*** Extracted text

Daily, snackable writings to spur changes in thinking.
Building a blueprint for a better brain by tinkering with the code.
subscribe
rss Feeds
SPIN CHESS
A Chess app from Tinkered Thinking featuring a variant of chess that bridges all skill levels!
REPAUSE
A meditation app is forthcoming. Stay Tuned.
HOW TO START WRITING
March 20th, 2020
This episode is dedicated to Devon who asked about how to start a writing practice. You can connect with Devon on Twitter with the handle @raidevon
A writing practice is a bit like a meditation practice. Sitting down to practice everyday yields a lot of unexpected good, and over time, this good may compound in other unexpected ways.
But where to start?
This is often the most difficult question when it comes to just about anything. The advice to just start is quite a bit better than the old faithful advertisement to just do it.
Starting involves a much smaller step than the whole. Just do it refers to the entire task.
So how does a person just start when it comes to writing?

******
*** Stored rows

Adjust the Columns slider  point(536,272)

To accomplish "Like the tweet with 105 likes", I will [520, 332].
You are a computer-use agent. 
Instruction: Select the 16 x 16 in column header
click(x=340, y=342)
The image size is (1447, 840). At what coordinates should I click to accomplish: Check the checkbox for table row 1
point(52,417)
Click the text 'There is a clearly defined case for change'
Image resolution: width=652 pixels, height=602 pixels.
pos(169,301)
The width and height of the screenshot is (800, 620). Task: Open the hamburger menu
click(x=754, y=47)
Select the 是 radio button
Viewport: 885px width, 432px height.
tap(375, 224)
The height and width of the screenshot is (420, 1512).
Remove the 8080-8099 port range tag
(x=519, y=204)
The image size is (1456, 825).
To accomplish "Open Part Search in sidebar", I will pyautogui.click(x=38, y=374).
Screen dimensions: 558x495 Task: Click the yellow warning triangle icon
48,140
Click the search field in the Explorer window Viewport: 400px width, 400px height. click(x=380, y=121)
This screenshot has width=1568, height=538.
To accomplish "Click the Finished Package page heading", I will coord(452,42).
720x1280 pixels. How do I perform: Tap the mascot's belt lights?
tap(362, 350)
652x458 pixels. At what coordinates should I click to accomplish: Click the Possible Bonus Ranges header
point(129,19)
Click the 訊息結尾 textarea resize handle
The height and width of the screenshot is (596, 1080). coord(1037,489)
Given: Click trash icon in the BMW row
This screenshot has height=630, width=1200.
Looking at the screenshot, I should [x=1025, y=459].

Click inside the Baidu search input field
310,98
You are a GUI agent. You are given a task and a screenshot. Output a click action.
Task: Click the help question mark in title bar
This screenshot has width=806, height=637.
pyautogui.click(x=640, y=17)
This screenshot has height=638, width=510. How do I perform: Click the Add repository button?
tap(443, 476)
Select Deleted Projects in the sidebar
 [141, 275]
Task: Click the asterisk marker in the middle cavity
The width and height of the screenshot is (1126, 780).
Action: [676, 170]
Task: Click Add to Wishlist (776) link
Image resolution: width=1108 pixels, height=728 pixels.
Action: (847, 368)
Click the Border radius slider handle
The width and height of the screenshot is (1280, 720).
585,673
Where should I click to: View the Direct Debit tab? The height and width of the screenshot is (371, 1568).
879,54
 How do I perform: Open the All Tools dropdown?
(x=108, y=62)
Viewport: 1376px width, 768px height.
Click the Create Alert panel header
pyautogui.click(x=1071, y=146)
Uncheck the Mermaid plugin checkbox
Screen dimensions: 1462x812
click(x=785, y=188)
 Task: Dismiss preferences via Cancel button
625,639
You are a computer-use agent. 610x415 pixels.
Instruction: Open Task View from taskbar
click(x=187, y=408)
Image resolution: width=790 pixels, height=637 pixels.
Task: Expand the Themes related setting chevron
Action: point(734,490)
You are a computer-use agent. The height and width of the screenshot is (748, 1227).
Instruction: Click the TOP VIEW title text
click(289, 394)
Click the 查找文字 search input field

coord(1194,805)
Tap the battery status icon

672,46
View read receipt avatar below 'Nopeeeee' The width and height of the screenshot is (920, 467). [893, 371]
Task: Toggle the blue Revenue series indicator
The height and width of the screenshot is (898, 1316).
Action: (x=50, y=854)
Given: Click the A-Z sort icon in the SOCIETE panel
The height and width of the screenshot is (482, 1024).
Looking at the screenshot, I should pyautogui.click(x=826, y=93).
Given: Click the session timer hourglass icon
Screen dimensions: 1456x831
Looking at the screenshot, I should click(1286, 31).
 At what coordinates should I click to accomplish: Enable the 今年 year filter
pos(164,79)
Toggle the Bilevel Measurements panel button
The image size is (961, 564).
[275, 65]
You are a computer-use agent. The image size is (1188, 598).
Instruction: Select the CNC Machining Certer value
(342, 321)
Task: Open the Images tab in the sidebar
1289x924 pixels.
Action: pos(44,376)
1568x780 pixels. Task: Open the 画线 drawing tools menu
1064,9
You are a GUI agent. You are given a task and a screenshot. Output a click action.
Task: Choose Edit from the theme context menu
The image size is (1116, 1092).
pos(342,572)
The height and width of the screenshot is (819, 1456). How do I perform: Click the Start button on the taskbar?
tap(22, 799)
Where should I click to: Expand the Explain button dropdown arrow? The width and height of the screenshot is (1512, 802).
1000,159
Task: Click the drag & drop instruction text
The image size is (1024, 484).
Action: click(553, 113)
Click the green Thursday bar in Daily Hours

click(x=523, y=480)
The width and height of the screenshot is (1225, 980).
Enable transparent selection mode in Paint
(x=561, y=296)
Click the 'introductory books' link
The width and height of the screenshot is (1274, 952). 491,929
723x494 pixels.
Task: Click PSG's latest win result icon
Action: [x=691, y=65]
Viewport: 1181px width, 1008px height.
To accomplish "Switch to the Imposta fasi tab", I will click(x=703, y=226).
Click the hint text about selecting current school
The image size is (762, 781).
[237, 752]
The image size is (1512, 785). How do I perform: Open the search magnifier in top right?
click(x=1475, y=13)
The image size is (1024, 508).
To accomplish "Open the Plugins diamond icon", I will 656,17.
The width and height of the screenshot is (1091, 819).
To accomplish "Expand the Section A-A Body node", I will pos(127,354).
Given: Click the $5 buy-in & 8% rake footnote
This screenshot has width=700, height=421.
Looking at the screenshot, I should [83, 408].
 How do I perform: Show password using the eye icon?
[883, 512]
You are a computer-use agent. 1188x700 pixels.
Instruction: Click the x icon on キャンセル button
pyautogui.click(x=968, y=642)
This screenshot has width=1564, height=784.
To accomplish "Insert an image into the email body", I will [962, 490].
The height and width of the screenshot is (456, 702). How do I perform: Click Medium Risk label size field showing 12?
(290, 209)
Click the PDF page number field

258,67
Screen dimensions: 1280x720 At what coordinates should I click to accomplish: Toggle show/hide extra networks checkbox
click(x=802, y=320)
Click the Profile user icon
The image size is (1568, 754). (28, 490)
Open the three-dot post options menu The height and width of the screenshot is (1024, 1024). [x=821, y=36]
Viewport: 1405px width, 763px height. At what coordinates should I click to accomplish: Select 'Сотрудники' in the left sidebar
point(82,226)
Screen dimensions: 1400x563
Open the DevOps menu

******

= What the exercise asks =
Please copy the passage from the article on starting a writing practice, starting at "Building a blueprint" and ending at "other unexpected ways.".

= Right answer =
Building a blueprint for a better brain by tinkering with the code.
subscribe
rss Feeds
SPIN CHESS
A Chess app from Tinkered Thinking featuring a variant of chess that bridges all skill levels!
REPAUSE
A meditation app is forthcoming. Stay Tuned.
HOW TO START WRITING
March 20th, 2020
This episode is dedicated to Devon who asked about how to start a writing practice. You can connect with Devon on Twitter with the handle @raidevon
A writing practice is a bit like a meditation practice. Sitting down to practice everyday yields a lot of unexpected good, and over time, this good may compound in other unexpected ways.